“Listen,” I blurted. My hand reaching out reflexively for hers. “I want to tell you how sorry I am. I wasn’t thinking clearly when I said what I said. There were other variables that I hadn’t considered but I see them now. I can’t tell you how sorry I am, Sasha.”
“What?” She frowned and crossed her arms over her chest. “What do you mean by variables?”
I shook my head, reluctant to reveal the possibility that the prophecy she had received was not from The Fates. The point of talking to her was to ease her mind, not frighten or upset her more. I had to think fast.
‘Why not just tell her the truth,’my wolf offered.
‘I can’t. It will make her think she’s some kind of vessel for evil still.’
‘You don’t have to tell her that truth,’he yawned.‘But there is another truth you can tell to help her understand.’
Images of her flashed through my mind then, a smile lifting a corner of my lips as I realized what it was my wolf was getting at.
“The way you used to help the kids at school. The little ones, like that little girl from the Portland Coven. Someone with darkness inside them would never have done anything like that. Or how you always make sure that your family is taken care of before you even worry about yourself.” I stepped closer to her, my hand reaching out for hers once more.
Her crossed arms and stance loosened, her hand drifting down towards mine.
“I didn’t stop to consider all of that. I was too wrapped up with the things that I knew about the darkness, I never thought about the things that show your light.”
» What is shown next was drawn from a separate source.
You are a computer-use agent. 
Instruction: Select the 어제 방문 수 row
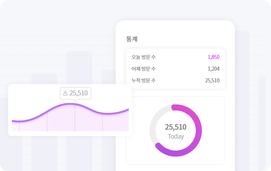(x=175, y=69)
She let out a choked sob as my hand finally wrapped around hers.
“Ayden,” she said between sniffles. “Ayden. It hurt so much more than you could know. Everything you said. I thought them too.”
I frowned and shook my head as I pulled her to my chest. I cradled her head against me, her tears soaking through my shirt quickly.
“Shh,” I coaxed. “It’s okay. Everyone has some dark thoughts. That doesn’t mean they’re right. Even when people speak those thoughts out loud, it doesn’t mean that they’re suddenly validated.”
I ran my hand along her arm, up to her hair and back, in gentle circles as she cried.
“The voice came back. It was so much clearer than it had been before. It’s like the static is lifting in my head and I can hear him even when I try to drown him out. He’s always there.”
She buried her face deeper into my shirt.
“I thought you had said you couldn’t tell what the voice was?” I asked, the hairs on the back of my neck rising.
“I couldn’t then but I can tell now. It’s almost like he is there with my wolf. Inside me. Watching through my eyes and listening through my ears.” She took a deep breath. “Ayden, I’m really scared. It was that voice that told me exactly what to do to the kelpie. It had urged me to use that magic. Convinced me it was my only chance to survive. What if….?”
“No,” I said sternly as I leaned back to look her in the eyes. “I already told you. You have too much heart to be evil. Too much empathy for others.”
I hugged her back against me, uncertain how I could help her against an enemy that lived inside her mind.
“Do you hear it now?” I asked, my voice low, as if it might stop the voice from hearing me ask her. “Can you feel the voice there?”
She paused for a moment, her hands clutching tightly to my shirt.
“No,” she sounded surprised. “I don’t hear or feel him at all. Neither does my wolf.”
She leaned back and looked up at me, her tear-filled eyes now sparkling with surprise and awe.
“How did you do that?” she asked.
I frowned. “How did I do what?”
“How did you get him out of my head? I’ve tried to shove him back, but the most I got was just the outskirts of my consciousness. You got him completely out of my mind.”
I shook my head. “I didn’t do anything. I only wanted to know if the voice was talking to you now.”
Her face fell into a mirror of my own confusion as her fingers dug deeper into the fabric of my shirt.